[Collected data entries]
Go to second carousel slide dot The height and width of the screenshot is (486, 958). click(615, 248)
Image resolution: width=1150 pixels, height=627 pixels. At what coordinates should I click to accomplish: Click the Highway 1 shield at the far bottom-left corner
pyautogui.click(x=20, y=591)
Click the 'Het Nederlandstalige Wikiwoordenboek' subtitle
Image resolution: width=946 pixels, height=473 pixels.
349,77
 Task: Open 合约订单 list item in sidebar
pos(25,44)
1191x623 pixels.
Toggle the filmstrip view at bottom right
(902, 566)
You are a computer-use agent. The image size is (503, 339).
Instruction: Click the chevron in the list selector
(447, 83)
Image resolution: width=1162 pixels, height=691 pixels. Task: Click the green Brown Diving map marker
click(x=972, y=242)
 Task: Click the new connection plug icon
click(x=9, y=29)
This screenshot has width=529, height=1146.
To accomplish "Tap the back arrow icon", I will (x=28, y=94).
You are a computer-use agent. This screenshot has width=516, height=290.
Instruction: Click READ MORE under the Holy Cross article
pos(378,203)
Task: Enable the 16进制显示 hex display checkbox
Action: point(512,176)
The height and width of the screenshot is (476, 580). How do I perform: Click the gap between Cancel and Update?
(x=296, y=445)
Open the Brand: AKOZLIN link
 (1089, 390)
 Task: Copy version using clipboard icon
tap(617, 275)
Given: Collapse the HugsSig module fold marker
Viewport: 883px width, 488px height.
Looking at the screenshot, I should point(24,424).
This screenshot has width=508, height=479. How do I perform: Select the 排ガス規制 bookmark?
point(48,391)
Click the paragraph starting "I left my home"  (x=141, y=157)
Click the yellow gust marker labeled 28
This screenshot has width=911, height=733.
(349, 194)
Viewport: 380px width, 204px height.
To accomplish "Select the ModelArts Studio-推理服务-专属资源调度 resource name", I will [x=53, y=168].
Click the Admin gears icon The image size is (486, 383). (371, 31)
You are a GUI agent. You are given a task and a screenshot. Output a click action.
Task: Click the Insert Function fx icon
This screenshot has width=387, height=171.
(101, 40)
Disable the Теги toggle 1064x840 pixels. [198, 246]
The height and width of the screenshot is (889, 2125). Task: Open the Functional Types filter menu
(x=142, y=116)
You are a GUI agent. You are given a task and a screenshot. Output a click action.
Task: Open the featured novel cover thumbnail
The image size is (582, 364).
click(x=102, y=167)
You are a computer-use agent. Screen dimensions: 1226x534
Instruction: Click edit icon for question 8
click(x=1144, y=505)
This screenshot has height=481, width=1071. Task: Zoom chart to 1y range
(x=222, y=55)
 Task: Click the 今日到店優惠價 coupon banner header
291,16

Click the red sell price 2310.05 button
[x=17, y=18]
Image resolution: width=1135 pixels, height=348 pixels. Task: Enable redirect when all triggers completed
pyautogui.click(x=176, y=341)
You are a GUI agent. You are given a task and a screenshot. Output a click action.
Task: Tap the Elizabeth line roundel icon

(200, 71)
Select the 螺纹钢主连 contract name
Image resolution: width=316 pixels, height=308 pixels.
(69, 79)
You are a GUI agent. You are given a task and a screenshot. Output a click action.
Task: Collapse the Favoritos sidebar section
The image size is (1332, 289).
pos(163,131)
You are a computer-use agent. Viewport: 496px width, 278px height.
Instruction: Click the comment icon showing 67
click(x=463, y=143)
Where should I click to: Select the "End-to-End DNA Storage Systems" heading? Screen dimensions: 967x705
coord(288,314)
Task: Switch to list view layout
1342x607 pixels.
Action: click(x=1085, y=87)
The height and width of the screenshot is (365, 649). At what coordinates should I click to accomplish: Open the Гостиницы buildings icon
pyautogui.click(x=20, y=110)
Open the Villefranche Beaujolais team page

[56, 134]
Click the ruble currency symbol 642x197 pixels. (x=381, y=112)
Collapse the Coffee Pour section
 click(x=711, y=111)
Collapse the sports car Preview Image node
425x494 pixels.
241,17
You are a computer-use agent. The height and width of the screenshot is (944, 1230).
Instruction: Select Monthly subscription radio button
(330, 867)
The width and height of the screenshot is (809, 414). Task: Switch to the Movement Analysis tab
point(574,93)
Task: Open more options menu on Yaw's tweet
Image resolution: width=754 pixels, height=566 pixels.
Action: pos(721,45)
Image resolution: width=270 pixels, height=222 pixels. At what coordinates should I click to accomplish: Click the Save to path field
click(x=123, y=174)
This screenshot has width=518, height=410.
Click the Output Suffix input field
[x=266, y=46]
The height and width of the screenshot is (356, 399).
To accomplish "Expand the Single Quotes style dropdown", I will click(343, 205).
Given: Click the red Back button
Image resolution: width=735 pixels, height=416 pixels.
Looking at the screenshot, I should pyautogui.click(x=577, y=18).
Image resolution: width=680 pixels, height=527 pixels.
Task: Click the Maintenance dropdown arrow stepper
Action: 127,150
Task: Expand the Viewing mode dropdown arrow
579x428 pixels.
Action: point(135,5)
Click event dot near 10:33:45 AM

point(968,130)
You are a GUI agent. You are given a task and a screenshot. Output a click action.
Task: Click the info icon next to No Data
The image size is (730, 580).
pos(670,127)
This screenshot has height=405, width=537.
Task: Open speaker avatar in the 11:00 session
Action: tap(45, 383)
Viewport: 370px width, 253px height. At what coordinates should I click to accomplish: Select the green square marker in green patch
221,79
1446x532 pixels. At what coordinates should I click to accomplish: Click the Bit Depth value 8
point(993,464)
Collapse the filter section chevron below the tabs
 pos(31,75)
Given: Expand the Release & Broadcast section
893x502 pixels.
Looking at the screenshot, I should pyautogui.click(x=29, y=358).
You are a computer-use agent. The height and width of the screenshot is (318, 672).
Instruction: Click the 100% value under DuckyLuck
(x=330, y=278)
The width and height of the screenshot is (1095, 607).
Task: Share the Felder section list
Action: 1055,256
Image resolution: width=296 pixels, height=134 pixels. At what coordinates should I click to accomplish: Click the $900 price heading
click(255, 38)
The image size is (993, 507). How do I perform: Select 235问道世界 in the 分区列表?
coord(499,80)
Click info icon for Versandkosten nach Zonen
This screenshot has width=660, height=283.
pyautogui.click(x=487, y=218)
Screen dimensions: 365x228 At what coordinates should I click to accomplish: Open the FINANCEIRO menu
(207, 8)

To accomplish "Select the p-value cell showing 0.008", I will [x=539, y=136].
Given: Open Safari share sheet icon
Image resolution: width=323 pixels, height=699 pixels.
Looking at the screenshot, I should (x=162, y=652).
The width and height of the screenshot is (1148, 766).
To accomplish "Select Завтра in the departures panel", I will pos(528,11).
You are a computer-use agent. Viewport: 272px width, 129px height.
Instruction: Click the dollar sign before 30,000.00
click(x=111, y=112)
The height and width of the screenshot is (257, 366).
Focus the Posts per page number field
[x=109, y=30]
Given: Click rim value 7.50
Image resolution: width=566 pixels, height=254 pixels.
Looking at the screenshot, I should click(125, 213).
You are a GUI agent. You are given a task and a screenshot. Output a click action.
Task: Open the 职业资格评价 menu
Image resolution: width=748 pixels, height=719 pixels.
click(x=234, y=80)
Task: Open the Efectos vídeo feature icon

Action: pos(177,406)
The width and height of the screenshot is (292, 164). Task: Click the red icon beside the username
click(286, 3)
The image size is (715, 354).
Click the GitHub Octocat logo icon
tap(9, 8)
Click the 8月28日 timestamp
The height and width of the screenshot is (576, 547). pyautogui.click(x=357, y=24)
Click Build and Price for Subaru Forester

=== WHAT NEEDS TO BE DONE ===
Scan the data above; copy every line where "Expand" appears.

=== RESPONSE TO THIS TASK ===
To accomplish "Expand the Single Quotes style dropdown", I will click(343, 205).
Task: Expand the Viewing mode dropdown arrow
Given: Expand the Release & Broadcast section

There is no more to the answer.